One of the most important aspects of planning a photographic project is knowing your audience. This happens in two parts: one is determining who your target audience will be, and the other is determining who you want them to be.

Elissa and Mozart

Today, I want to deal with the first part: Knowing who you expect to be viewing your photo(s). It’s good to ask yourself a few questions about your audience:

Who is your audience?
Do you expect them to be mostly women? Mostly men? Mostly children? Are they motorcycle enthusiasts? Boaters? Campers? Hunters? Dentists? Sports fans? Cat lovers?

Children don’t understand politics. Women don’t understand football. Men don’t understand women. You might get a teenager’s attention with photos of a band. You can usually get a woman’s attention with photos of shoes. You can always get a man’s attention with photos of women.

By what means will they encounter the photo?
Is this photo going to be published in a magazine? Will it be included in an article, or standing alone? Is it for an advertisement? A billboard? Is it going in a brochure? Is it an art piece, to be displayed in a gallery showing? Is it a product photo for eBay?

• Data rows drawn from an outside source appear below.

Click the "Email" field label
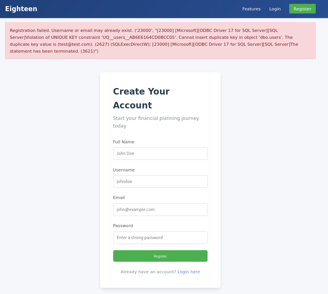Image resolution: width=328 pixels, height=294 pixels. [x=119, y=198]
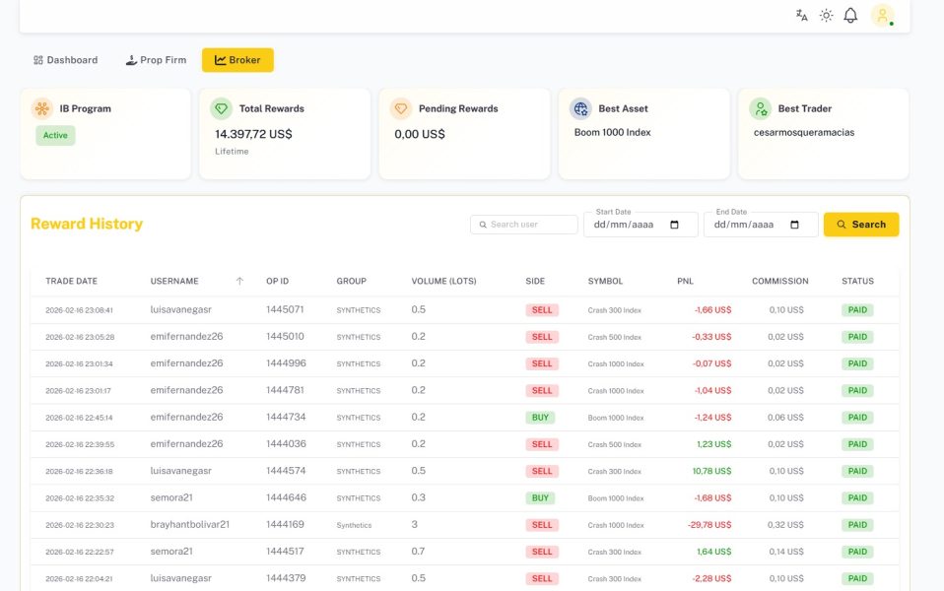Sort by the Username column arrow

[x=239, y=282]
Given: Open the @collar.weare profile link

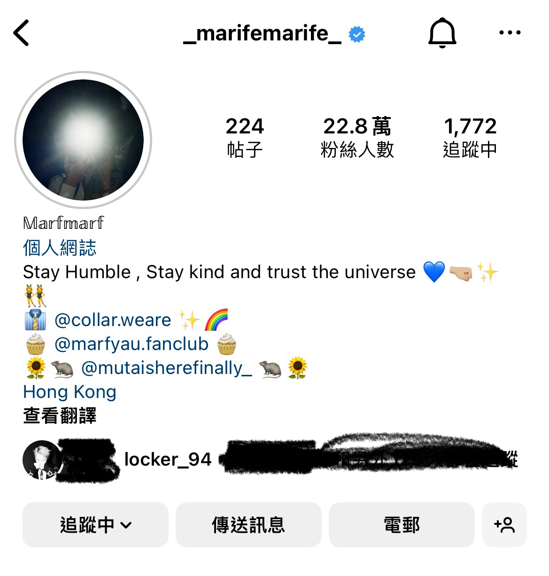Looking at the screenshot, I should click(x=113, y=320).
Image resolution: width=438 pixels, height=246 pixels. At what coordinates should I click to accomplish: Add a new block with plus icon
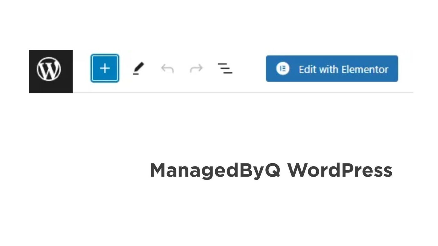(105, 68)
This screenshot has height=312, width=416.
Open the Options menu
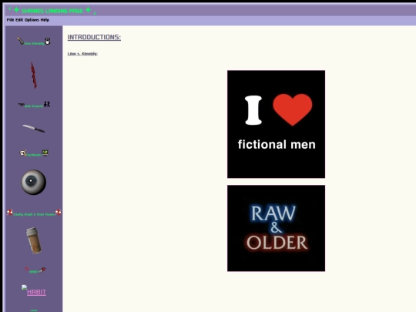(x=32, y=20)
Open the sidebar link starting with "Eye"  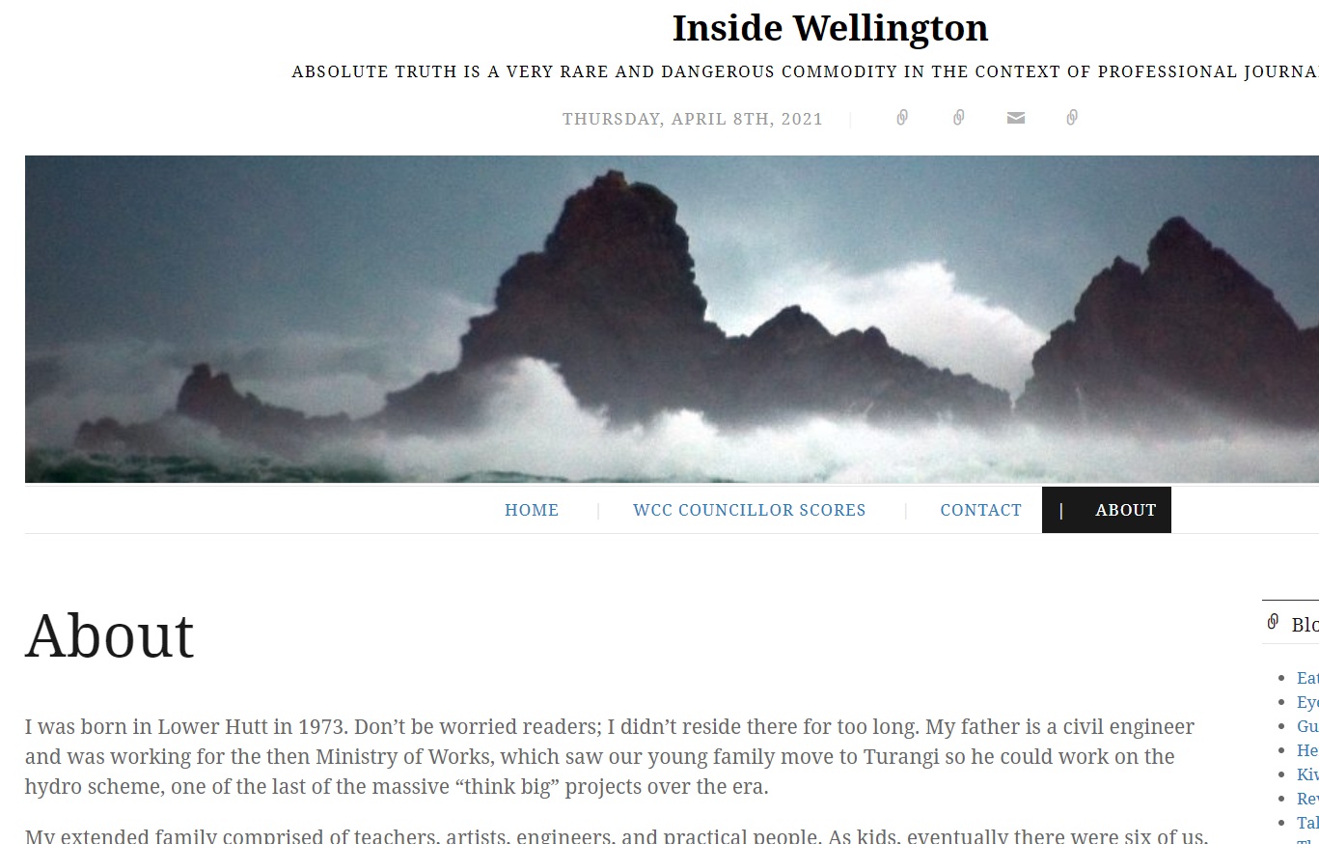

Yes, it’s safe to assume that a photo being printed in Cosmo is going to be viewed by women, whereas a photo printed in Sports Illustrated should target men. A product photo for Macy’s has a different audience than one for J C Penney, and neither is like Abercrombie.

What do you know about their personality?
Is the average viewer going to be someone who tends to be very conservative or liberal? Will they respond to religious imagery? Are they likely to be politically active? Romantic? Humanitarian? What social groups are they likely to relate to?

Pixel

For some people a photo of a Bible evokes deep, personal meaning. Others just see a book. A humanitarian may view a photo of a homeless person completely differently from how a capitalist might see it.

What experiences do they bring with them?
Are they likely to have experienced a wedding? A funeral? A death in the family? Are they likely to have eaten a hotdog at a baseball stadium? Cotton candy at the fairground? Have they been in a car accident? Been in a submarine? A casino? A hospital? A snowstorm?

Some people love them, and some people hate them, but either way, most people have strong feelings about clowns. The same might be said about cats. Or priests. Or guns. Or naked women.

Sometimes, simply adding one of these themes will draw out strong, unpredictable emotional responses from your viewers. How can you use your photo to draw these memories and emotions out of the viewer?

What it means to MAKE a photo

Tuesday, June 24th, 2008

I’ve recently written a pair of posts about the difference between taking a photo and making a photo, and the whole subject of this difference has really gotten my mind going on the subject. It would seem that I’ve got quite a lot of opinions about it!

Photo takers capture what happens to be there. Some may prefer it this way, but I believe many have simply never thought about what it would take to me a photo maker, so this will be an introduction to what is involved in making a photo.

Knowing your goal

Hungry Baby

Failing to plan is planning to fail. A good photo must start with a goal. It is important to determine up front what you want to accomplish. What thought or emotion do you want to convey? Is the photo going to represent a professional? Is it going to be used on a business card? Is it a glamor photo? An editorial? An art piece? Is it meant to sell clothing? Is it meant to illustrate a procedure? Determining the purpose up front is an important part of making a great photo.

Knowing your audience
There are actually two parts to knowing your audience. The first is determining who your viewers will be. The reason for this is that you choose imagery to which your audience will relate. For instance, if your photo is about the strong taking advantage of the weak, an adult may relate to a photo of a group of police beating up on a minority, whereas a child might relate better to a bigger kid stealing lunches from a smaller kid.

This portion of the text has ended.